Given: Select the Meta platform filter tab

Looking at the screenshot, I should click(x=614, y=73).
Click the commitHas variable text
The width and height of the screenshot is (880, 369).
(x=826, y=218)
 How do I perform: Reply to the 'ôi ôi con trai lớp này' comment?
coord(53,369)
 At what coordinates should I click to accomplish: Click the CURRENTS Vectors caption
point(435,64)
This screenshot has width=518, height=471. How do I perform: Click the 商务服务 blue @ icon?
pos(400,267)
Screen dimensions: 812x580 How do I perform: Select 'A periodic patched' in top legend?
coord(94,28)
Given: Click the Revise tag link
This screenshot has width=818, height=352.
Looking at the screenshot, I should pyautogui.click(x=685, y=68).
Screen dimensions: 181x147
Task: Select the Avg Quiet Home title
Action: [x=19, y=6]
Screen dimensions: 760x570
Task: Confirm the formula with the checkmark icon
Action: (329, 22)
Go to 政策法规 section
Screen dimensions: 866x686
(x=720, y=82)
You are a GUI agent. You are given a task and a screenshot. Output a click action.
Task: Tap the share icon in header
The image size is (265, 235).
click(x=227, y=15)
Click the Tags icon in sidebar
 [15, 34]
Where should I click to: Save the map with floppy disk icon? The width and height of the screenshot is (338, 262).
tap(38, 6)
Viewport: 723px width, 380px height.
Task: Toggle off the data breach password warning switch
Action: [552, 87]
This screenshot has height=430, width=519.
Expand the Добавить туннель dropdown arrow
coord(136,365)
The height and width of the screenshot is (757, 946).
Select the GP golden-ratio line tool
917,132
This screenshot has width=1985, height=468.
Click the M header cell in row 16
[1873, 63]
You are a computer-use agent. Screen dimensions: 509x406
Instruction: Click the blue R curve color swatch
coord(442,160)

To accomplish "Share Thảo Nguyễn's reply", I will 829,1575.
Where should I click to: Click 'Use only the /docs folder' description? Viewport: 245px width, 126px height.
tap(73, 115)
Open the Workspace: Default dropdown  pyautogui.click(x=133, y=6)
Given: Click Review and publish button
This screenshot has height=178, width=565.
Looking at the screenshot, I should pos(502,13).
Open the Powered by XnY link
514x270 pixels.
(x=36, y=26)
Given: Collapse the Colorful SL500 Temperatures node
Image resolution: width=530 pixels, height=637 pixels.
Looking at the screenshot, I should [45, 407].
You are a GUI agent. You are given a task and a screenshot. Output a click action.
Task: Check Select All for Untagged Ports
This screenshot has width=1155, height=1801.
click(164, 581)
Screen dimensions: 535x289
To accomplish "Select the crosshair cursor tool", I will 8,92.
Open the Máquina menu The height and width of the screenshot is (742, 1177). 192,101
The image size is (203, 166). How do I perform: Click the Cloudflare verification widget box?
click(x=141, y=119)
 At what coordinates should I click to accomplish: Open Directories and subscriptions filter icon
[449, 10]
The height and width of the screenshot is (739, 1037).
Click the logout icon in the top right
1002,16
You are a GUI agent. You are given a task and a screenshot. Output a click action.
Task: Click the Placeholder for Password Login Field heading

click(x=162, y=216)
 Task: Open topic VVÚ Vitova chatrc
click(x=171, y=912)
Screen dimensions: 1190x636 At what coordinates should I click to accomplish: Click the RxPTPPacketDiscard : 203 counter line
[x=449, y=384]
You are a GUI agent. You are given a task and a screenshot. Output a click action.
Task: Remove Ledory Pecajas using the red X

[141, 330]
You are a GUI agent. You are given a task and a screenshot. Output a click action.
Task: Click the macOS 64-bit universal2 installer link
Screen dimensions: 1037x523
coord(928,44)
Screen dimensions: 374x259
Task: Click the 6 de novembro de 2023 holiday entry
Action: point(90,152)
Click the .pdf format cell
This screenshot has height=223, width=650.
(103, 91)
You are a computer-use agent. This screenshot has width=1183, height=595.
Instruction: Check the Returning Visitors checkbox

****

### TASK DIRECTIONS:
Go through the listing above and restate it word for word.

### EXPECTED OUTPUT:
Given: Select the Meta platform filter tab

Looking at the screenshot, I should click(x=614, y=73).
Click the commitHas variable text
The width and height of the screenshot is (880, 369).
(x=826, y=218)
 How do I perform: Reply to the 'ôi ôi con trai lớp này' comment?
coord(53,369)
 At what coordinates should I click to accomplish: Click the CURRENTS Vectors caption
point(435,64)
This screenshot has width=518, height=471. How do I perform: Click the 商务服务 blue @ icon?
pos(400,267)
Screen dimensions: 812x580 How do I perform: Select 'A periodic patched' in top legend?
coord(94,28)
Given: Click the Revise tag link
This screenshot has width=818, height=352.
Looking at the screenshot, I should pyautogui.click(x=685, y=68).
Screen dimensions: 181x147
Task: Select the Avg Quiet Home title
Action: [x=19, y=6]
Screen dimensions: 760x570
Task: Confirm the formula with the checkmark icon
Action: (329, 22)
Go to 政策法规 section
Screen dimensions: 866x686
(x=720, y=82)
You are a GUI agent. You are given a task and a screenshot. Output a click action.
Task: Tap the share icon in header
The image size is (265, 235).
click(x=227, y=15)
Click the Tags icon in sidebar
 [15, 34]
Where should I click to: Save the map with floppy disk icon? The width and height of the screenshot is (338, 262).
tap(38, 6)
Viewport: 723px width, 380px height.
Task: Toggle off the data breach password warning switch
Action: [552, 87]
This screenshot has height=430, width=519.
Expand the Добавить туннель dropdown arrow
coord(136,365)
The height and width of the screenshot is (757, 946).
Select the GP golden-ratio line tool
917,132
This screenshot has width=1985, height=468.
Click the M header cell in row 16
[1873, 63]
You are a computer-use agent. Screen dimensions: 509x406
Instruction: Click the blue R curve color swatch
coord(442,160)

To accomplish "Share Thảo Nguyễn's reply", I will 829,1575.
Where should I click to: Click 'Use only the /docs folder' description? Viewport: 245px width, 126px height.
tap(73, 115)
Open the Workspace: Default dropdown  pyautogui.click(x=133, y=6)
Given: Click Review and publish button
This screenshot has height=178, width=565.
Looking at the screenshot, I should pos(502,13).
Open the Powered by XnY link
514x270 pixels.
(x=36, y=26)
Given: Collapse the Colorful SL500 Temperatures node
Image resolution: width=530 pixels, height=637 pixels.
Looking at the screenshot, I should [45, 407].
You are a GUI agent. You are given a task and a screenshot. Output a click action.
Task: Check Select All for Untagged Ports
This screenshot has width=1155, height=1801.
click(164, 581)
Screen dimensions: 535x289
To accomplish "Select the crosshair cursor tool", I will 8,92.
Open the Máquina menu The height and width of the screenshot is (742, 1177). 192,101
The image size is (203, 166). How do I perform: Click the Cloudflare verification widget box?
click(x=141, y=119)
 At what coordinates should I click to accomplish: Open Directories and subscriptions filter icon
[449, 10]
The height and width of the screenshot is (739, 1037).
Click the logout icon in the top right
1002,16
You are a GUI agent. You are given a task and a screenshot. Output a click action.
Task: Click the Placeholder for Password Login Field heading

click(x=162, y=216)
 Task: Open topic VVÚ Vitova chatrc
click(x=171, y=912)
Screen dimensions: 1190x636 At what coordinates should I click to accomplish: Click the RxPTPPacketDiscard : 203 counter line
[x=449, y=384]
You are a GUI agent. You are given a task and a screenshot. Output a click action.
Task: Remove Ledory Pecajas using the red X

[141, 330]
You are a GUI agent. You are given a task and a screenshot. Output a click action.
Task: Click the macOS 64-bit universal2 installer link
Screen dimensions: 1037x523
coord(928,44)
Screen dimensions: 374x259
Task: Click the 6 de novembro de 2023 holiday entry
Action: point(90,152)
Click the .pdf format cell
This screenshot has height=223, width=650.
(103, 91)
You are a computer-use agent. This screenshot has width=1183, height=595.
Instruction: Check the Returning Visitors checkbox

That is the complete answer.